### Records shown

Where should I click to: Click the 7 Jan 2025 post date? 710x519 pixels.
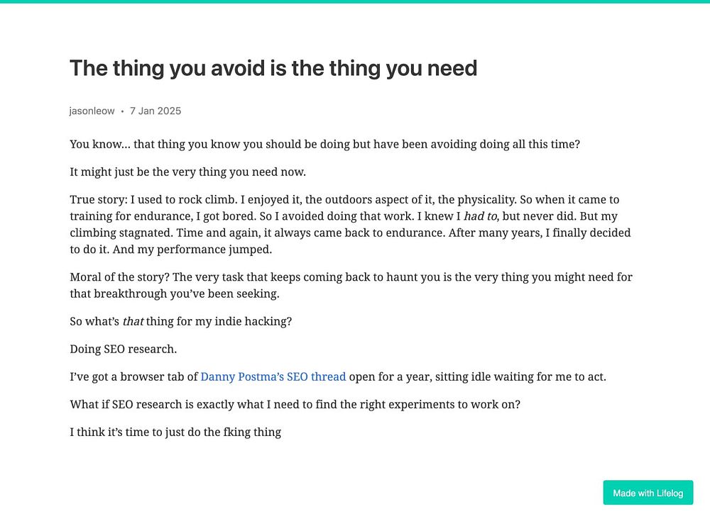[x=155, y=111]
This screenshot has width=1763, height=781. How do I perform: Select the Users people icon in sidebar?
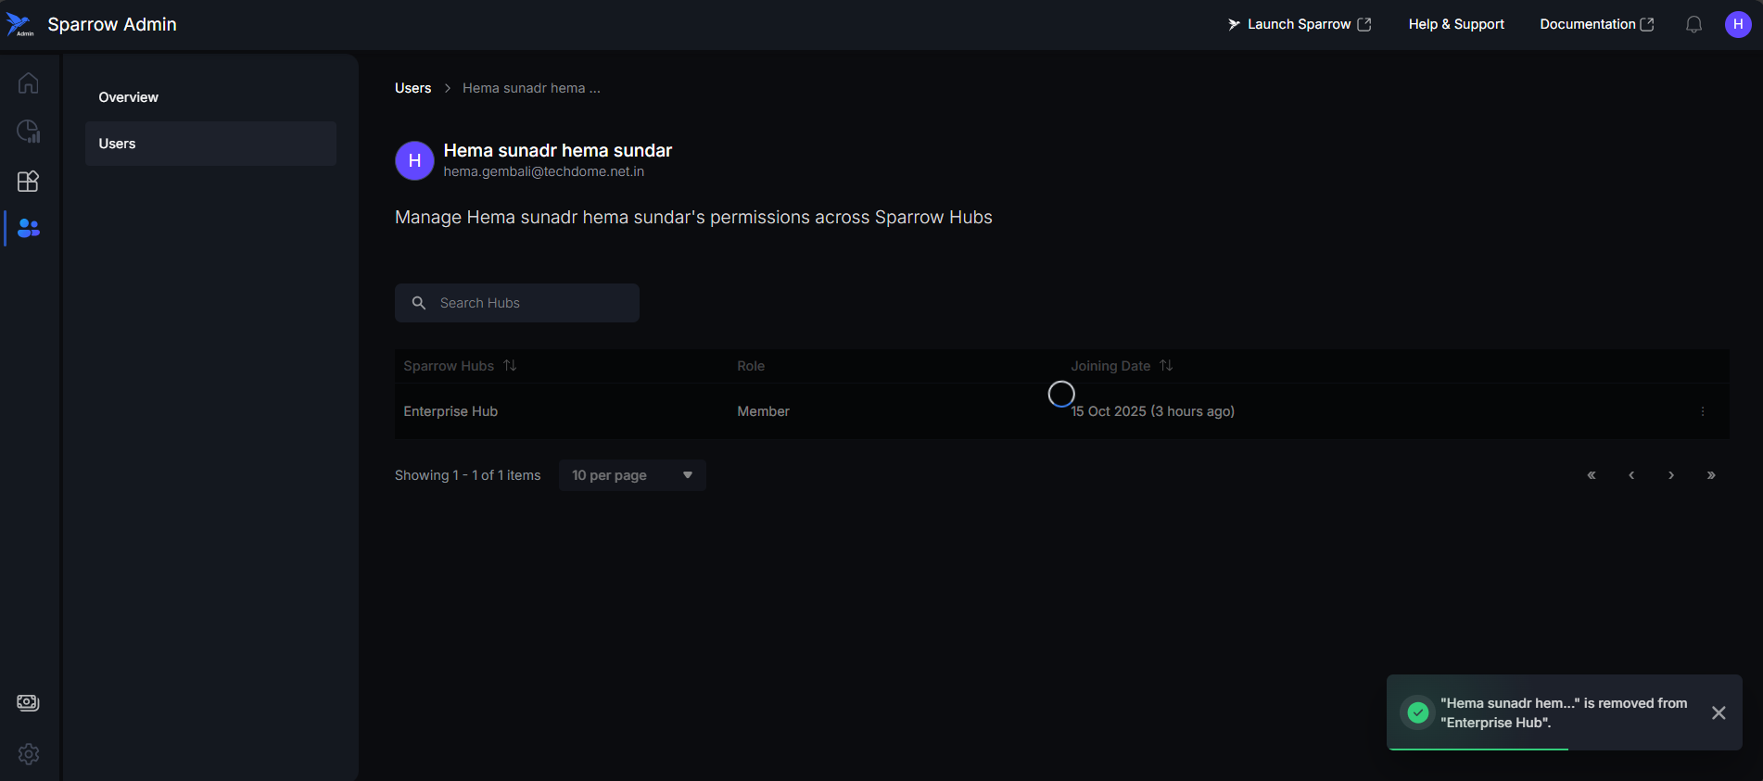point(29,228)
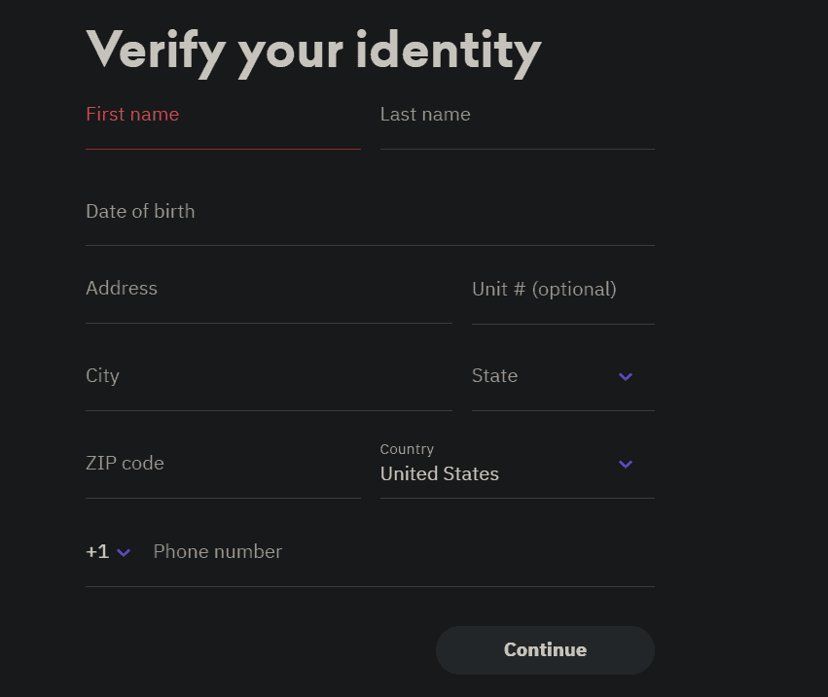Click the chevron arrow beside United States

626,464
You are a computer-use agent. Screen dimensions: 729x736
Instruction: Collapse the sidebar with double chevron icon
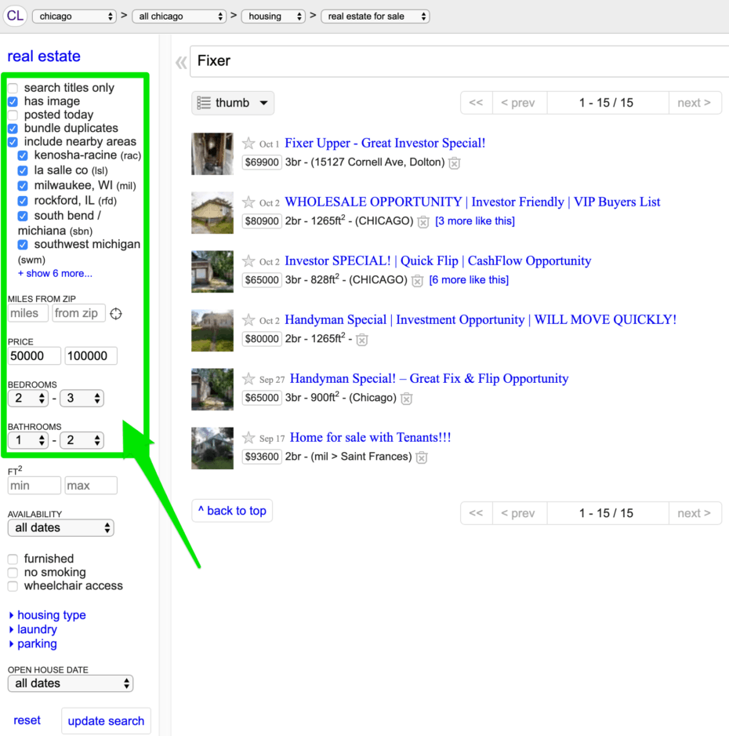pyautogui.click(x=181, y=62)
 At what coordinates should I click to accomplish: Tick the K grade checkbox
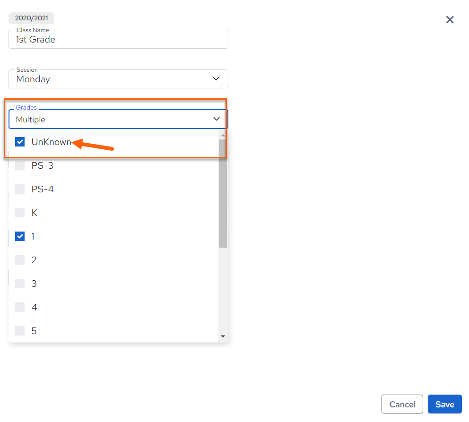click(20, 213)
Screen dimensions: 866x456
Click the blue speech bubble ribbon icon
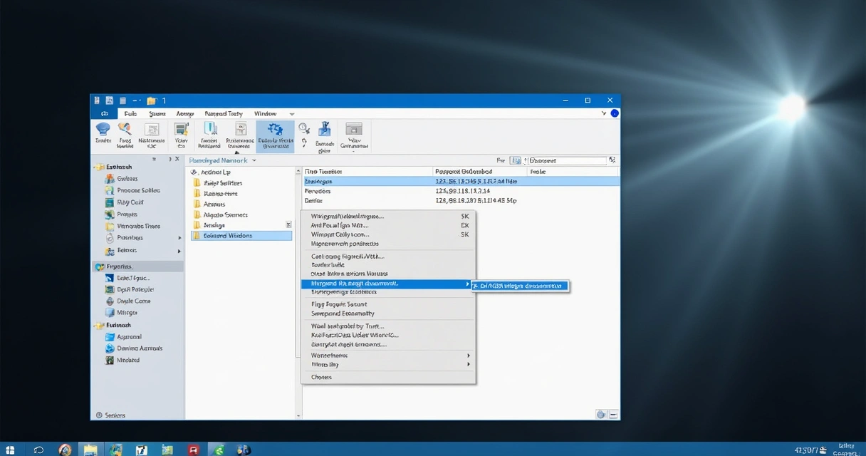coord(103,129)
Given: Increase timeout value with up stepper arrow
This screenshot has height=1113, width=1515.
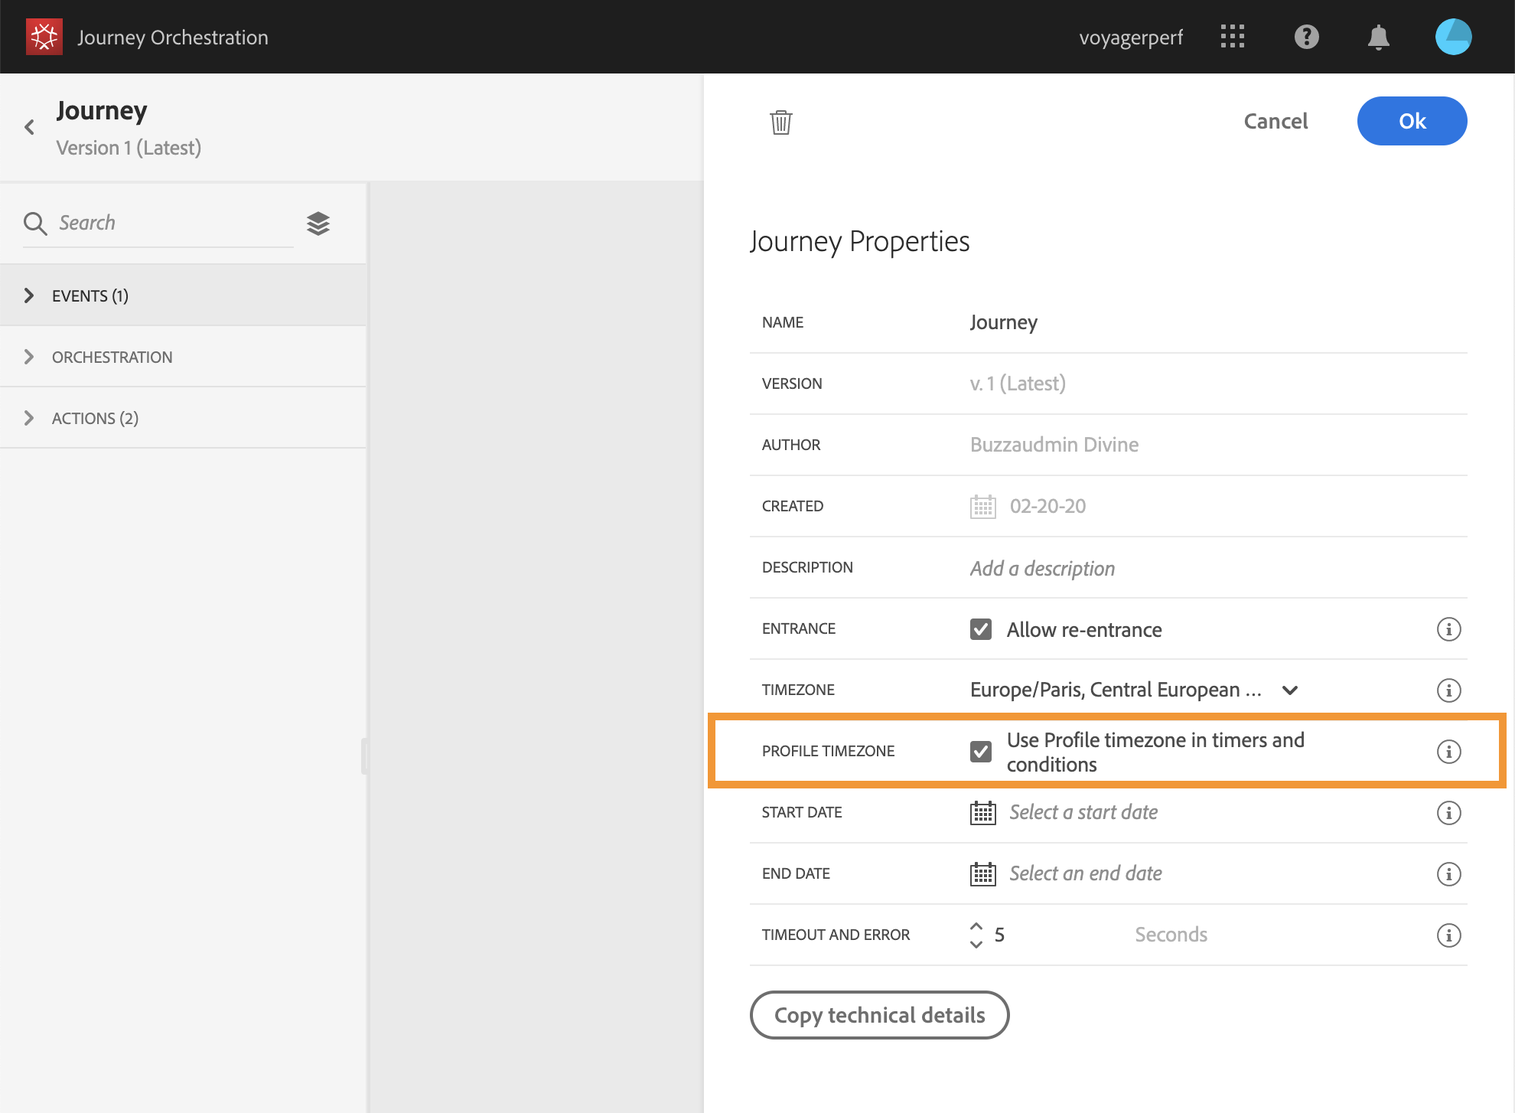Looking at the screenshot, I should (976, 926).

### Request
Turn the entries above into a numbered list, one line per item, skipping blank lines and omitting the pictures.

### Response to this exercise
1. Where should I click to: Click the 7 Jan 2025 post date? 710x519 pixels.
2. [x=155, y=111]
3. This screenshot has width=1763, height=781. How do I perform: Select the Users people icon in sidebar?
4. point(29,228)
5. Click the chevron arrow beside United States
6. 626,464
7. You are a computer-use agent. Screen dimensions: 729x736
8. Instruction: Collapse the sidebar with double chevron icon
9. pyautogui.click(x=181, y=62)
10.  At what coordinates should I click to accomplish: Tick the K grade checkbox
11. click(20, 213)
12. Screen dimensions: 866x456
13. Click the blue speech bubble ribbon icon
14. coord(103,129)
15. Given: Increase timeout value with up stepper arrow
16. This screenshot has height=1113, width=1515.
17. Looking at the screenshot, I should (976, 926).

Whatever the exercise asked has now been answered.